In 1987, Clouthier's father, Manuel (often referred to as Maquio), ran for the presidency of Mexico. This experience put Clouthier into the public eye since she and her siblings periodically toured Mexico with Maquio during his campaign. In the year following the election, Clouthier suffered the loss of her father in a tragic car accident. This loss was rumored to be a purposeful act in response to his political activism and movement towards electoral reform.

By the time Clouthier was fourteen, she publicly experienced the death of her young brother, Cid Estaban, and her father, Maquío. These experiences informed Clouthier's work where she explores ideas of nostalgia, memory and play.
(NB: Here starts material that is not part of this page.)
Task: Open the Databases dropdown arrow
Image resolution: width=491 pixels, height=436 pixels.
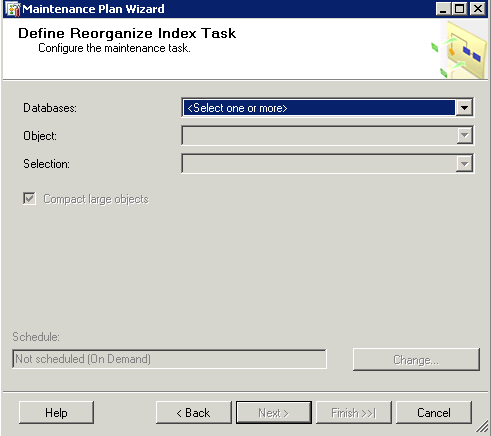Action: click(x=464, y=108)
Her work often incorporates the colors, materials, and aesthetic of her early 80s experiences and Mexican heritage. When asked about her art, Clouthier frequently mentions the cultural importance of kitsch in the Mexican aesthetic folk art and indigenous traditions.

==Political activism==
Clouthier was brought up in a family which regularly participated in acts of political demonstrations. Clouthier continued her political activism with her performance work as part of the Floating Lab Collective with Chilean artist Edgar Endress in 2007 for the Transitio MX festival at Laboratorio de Arte Alameda Museum in Mexico City. The work, Protesting on Demand, was originally produced in DC and then was tailored for the Transitio MX International Electronic and Video Arts Festival 2: Nomadic Borders under Grace Quintanilla. The art piece shown in Transitio MX as a simultaneous performance at the White House in the US and the Zocalo Plaza in Mexico City ran over a live feed at Laboratorio de Arte Alameda Museum. The show incorporated three-minute protests with participants from the street and tackled the many issues facing the U.S. and Mexican governments at the time.

Clouthier created an immersive Day of the Dead installation in 2018 at the Mexican Cultural Institute in Washington DC. The piece, They Silenced Us, was dedicated to the femicide victims in Mexico using elements found in traditional Day of the Dead altars (ofrenda).

As a contributor to the Icebox Collective, Clouthier has been instrumental in the three iterations of the Nomadic House Project which addresses issues of home, shelter, and displacement.

Clouthier has a long running pursuit of social injustices personally as well as professionally. Though she achieved artistic success, she also experienced some of the challenges facing immigrants in the U.S. Some of these experiences are explored in work like the piece shown in The Looking Glass: Artist Immigrants of Washington. On a personal level, these experiences led her to volunteer work supporting the Latino community in the Washington DC metro area. She continued the non-violent protests she observed as a child and supported non-profit initiatives. She was one of the founding members of Latinas 4 Latinas and currently serves as the Vice Chair for non-profit Nueva Vida.